====== Records for processing ======
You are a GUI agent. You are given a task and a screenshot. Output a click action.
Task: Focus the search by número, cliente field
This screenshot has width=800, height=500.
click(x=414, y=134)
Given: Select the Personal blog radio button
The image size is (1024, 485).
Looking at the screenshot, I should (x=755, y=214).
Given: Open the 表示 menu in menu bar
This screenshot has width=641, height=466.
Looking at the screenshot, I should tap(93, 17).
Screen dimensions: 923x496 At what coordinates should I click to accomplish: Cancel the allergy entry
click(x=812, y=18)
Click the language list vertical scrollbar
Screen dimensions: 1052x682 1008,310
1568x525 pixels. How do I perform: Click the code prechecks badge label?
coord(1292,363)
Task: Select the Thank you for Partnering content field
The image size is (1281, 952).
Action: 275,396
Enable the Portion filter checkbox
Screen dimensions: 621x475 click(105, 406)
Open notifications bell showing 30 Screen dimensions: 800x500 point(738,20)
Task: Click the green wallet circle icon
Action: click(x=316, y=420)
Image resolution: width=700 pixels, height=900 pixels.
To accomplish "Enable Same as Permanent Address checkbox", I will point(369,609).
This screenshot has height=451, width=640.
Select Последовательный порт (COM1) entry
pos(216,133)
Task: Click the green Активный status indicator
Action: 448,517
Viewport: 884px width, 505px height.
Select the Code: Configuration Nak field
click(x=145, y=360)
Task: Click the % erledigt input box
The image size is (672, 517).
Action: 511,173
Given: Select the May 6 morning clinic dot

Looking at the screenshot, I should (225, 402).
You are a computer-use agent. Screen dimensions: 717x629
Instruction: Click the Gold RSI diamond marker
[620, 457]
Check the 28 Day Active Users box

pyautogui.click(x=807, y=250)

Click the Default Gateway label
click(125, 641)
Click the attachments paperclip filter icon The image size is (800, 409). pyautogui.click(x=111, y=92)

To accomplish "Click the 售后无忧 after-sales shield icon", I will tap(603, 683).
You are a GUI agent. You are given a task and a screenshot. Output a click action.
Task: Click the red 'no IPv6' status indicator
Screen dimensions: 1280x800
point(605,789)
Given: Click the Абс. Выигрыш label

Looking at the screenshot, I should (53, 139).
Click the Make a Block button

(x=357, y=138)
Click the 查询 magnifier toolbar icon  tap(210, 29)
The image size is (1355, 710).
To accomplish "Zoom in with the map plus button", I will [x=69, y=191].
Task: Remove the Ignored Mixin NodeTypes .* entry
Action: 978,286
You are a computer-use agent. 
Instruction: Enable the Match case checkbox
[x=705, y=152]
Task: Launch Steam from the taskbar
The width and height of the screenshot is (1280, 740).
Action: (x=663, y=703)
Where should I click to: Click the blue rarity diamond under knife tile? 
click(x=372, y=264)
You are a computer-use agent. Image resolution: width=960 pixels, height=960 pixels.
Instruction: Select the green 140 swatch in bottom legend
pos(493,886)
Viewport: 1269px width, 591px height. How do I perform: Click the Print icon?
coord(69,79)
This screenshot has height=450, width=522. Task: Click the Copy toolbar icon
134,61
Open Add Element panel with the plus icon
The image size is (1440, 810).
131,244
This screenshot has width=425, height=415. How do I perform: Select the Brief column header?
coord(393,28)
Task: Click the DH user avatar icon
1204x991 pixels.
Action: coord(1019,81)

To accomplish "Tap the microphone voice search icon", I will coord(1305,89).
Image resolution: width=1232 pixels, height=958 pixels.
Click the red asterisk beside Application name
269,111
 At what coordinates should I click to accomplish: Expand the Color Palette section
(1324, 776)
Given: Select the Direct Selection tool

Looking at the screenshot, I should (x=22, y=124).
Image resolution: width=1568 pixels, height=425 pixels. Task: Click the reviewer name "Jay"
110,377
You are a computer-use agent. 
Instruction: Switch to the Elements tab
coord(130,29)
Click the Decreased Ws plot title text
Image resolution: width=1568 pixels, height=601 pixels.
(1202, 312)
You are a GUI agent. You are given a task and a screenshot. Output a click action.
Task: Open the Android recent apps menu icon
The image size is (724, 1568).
======
- [Activity]: Using the material above, report each line where "computer" occurs.

- [Output]:
You are a computer-use agent. Screen dimensions: 717x629
You are a computer-use agent. 
You are a computer-use agent. Image resolution: width=960 pixels, height=960 pixels.
You are a computer-use agent. 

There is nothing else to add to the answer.